With her credit cards maxed out and no chance of securing a bank loan, Thembi Sithole was dead in the water. She’d just signed a lease of R30 000 per month to start a panel-beating company when her partner went under financially. At the bottom of a deep pit, Sithole’s only option was to start work – fast. But clients wouldn’t trust a business without a grading from the South African Motor Body Repairers Association. And to get that she needed expensive machinery. Fortunately, Sithole is an expert in traversing the odds.
Her first position in panel-beating was washing cars. But her melodic voice saw her upgraded to receptionist, a role that exposed her to the ins-and-outs of the business. She learnt by osmosis and was soon giving advice on quotes and cost estimates. Her determination to grow is what prompted her onetime boss to extend the offer of partnership, years after Sithole had left his company. His eventual financial catastrophe turned what should have been the apex of Sithole’s career into a nightmare. But she got to work, believing that her efforts would be rewarded.

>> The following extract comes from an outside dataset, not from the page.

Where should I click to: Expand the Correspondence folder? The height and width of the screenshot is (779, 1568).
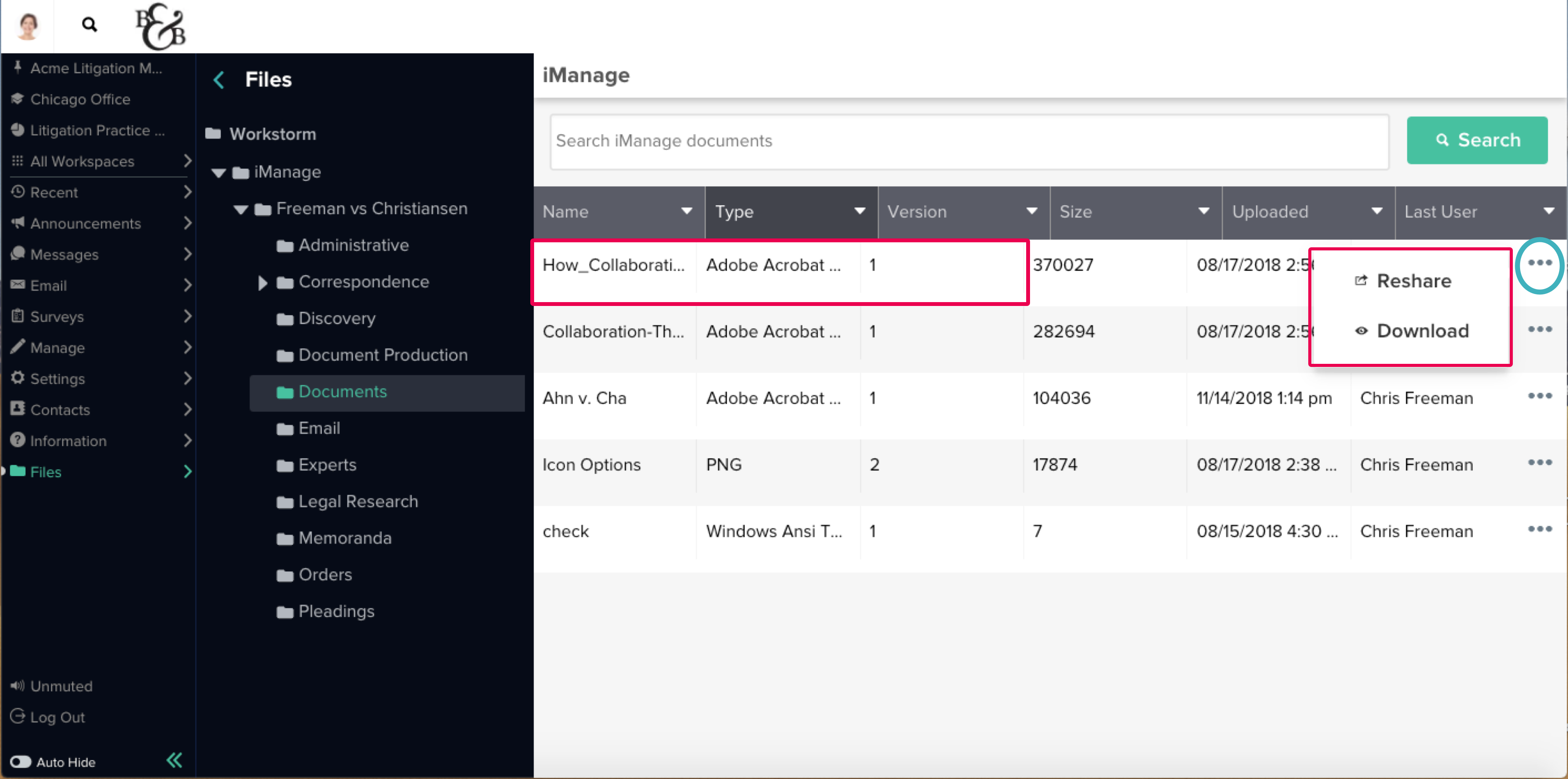point(262,282)
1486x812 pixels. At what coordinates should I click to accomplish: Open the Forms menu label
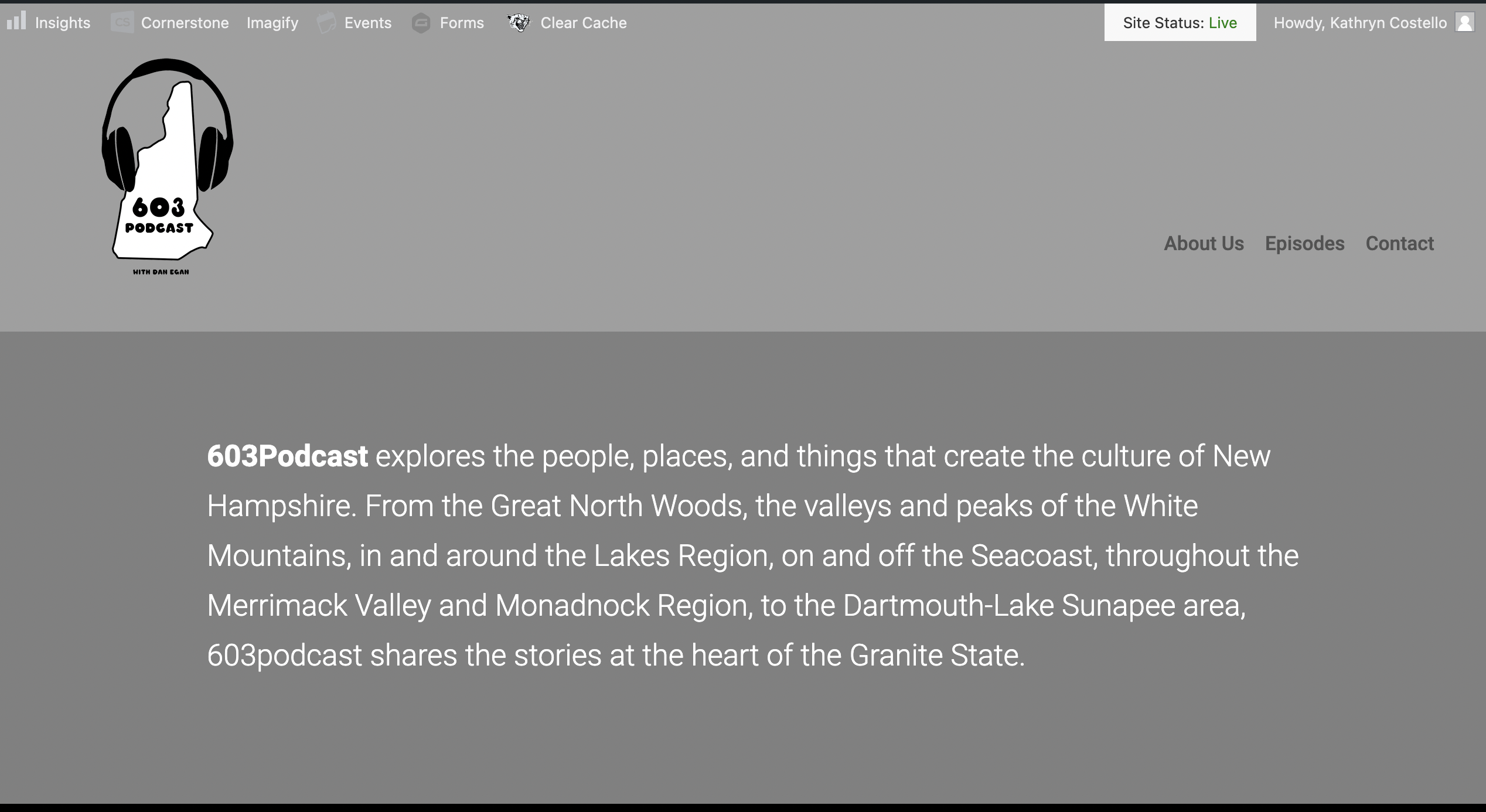(462, 23)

And they were. When an insurance company couldn’t find a panel-beater to save two vehicles, it threw them to Sithole in a last-ditch coin toss. True to her nature, she seized the opportunity. Her business, G&T Auto, resurrected the cars and earned a consistent client in the insurers. By year end their books were even. Five years on and Sithole employs 15 workers, with her business turning over R6.5 million annually. Her rollercoaster journey to success is evidence that determination can be enough to keep the sometimes faltering hope of a better future on track – as South Africans know well. We can be certain that life will continue to test us, but if our hold on belief is consistent, we’ll make it.